> What is expected
Begin your transcription at the line containing "Task: Clear the" and continue it, word for word, to the final line below. Include only those lines and skip the pictures.

Records from a data source:
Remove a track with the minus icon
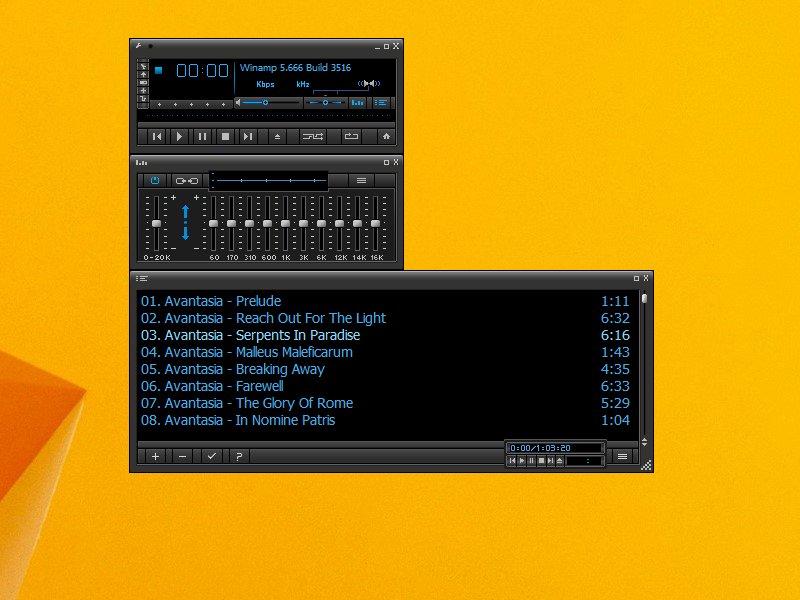 coord(184,455)

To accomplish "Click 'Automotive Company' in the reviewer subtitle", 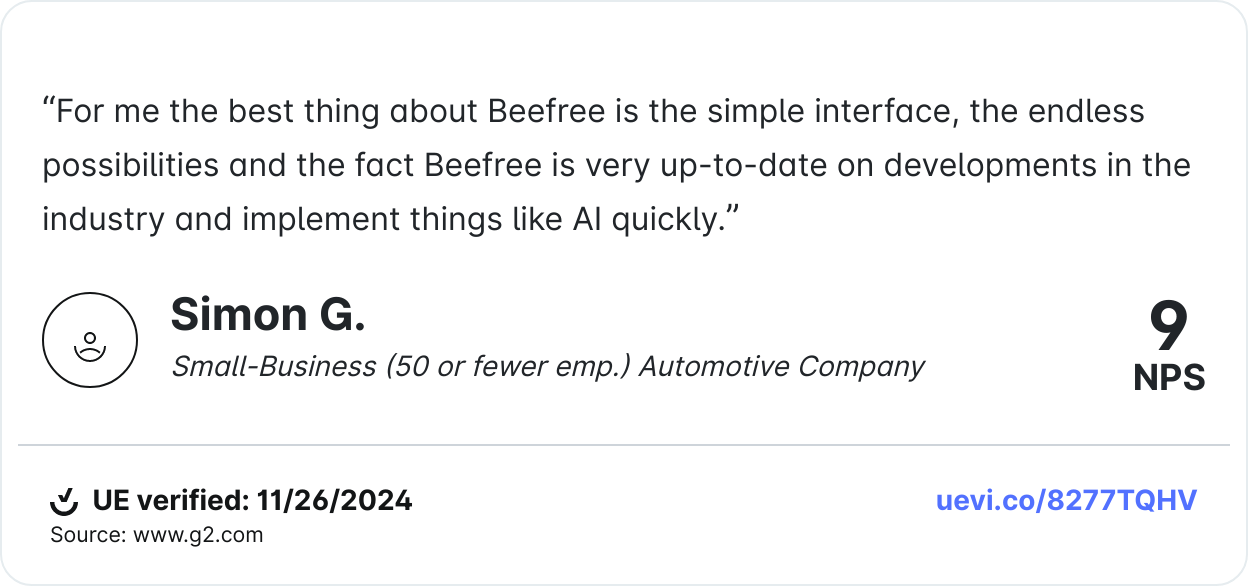I will pos(781,367).
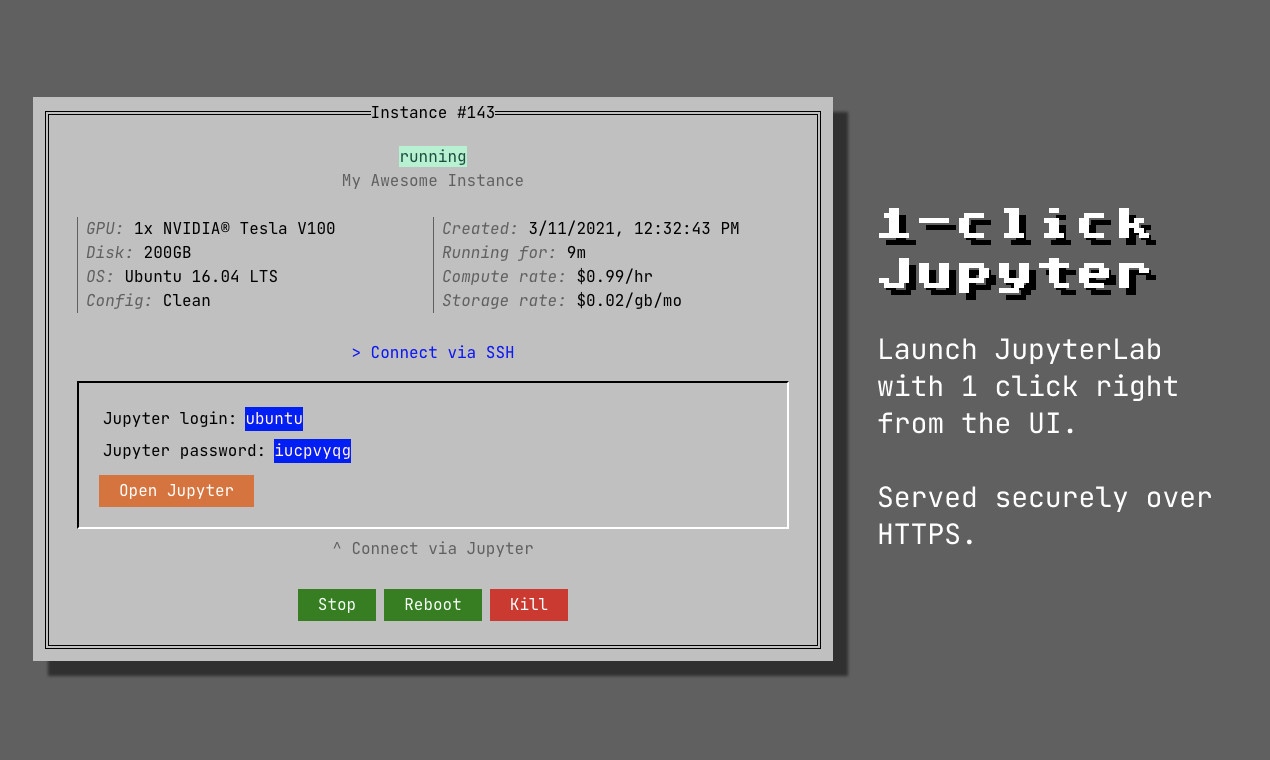This screenshot has height=760, width=1270.
Task: Expand the SSH connection details chevron
Action: 357,352
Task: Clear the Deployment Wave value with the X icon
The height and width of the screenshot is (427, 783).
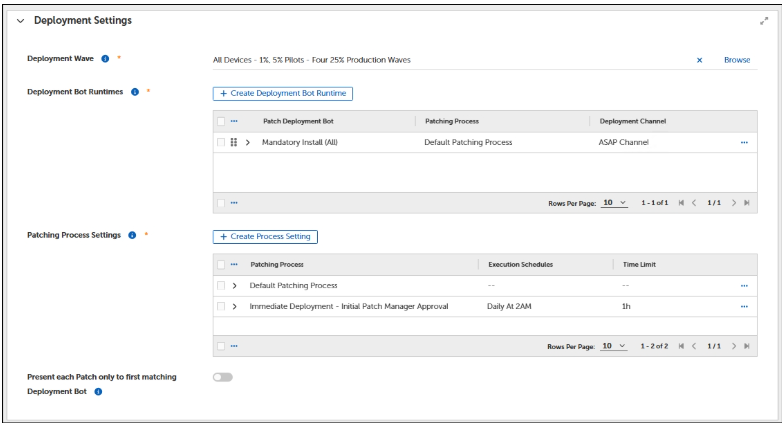Action: coord(699,60)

> Expected answer
Task: Clear the Deployment Wave value with the X icon
The height and width of the screenshot is (427, 783).
Action: coord(699,60)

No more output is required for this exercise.